Stored data:
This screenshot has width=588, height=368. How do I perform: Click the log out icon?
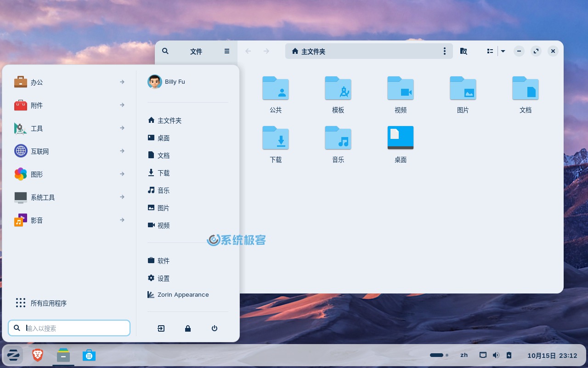pos(161,328)
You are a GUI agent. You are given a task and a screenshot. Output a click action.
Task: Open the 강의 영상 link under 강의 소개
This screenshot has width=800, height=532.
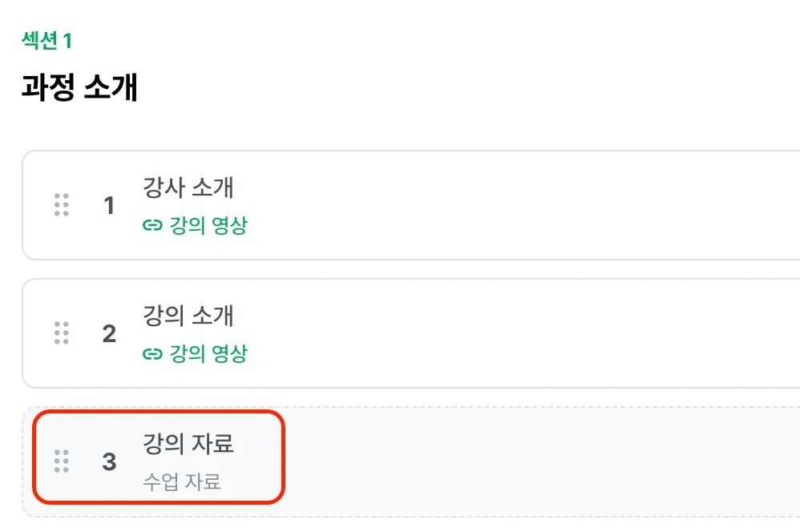pos(208,353)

## EXERCISE GOAL
Transcribe each entry exactly, pictures excluded.

## ANSWER TO THIS TASK
This screenshot has width=588, height=368. How do I perform: Click the log out icon?
pos(161,328)
You are a GUI agent. You are given a task and a screenshot. Output a click action.
Task: Open the 강의 영상 link under 강의 소개
This screenshot has width=800, height=532.
pos(208,353)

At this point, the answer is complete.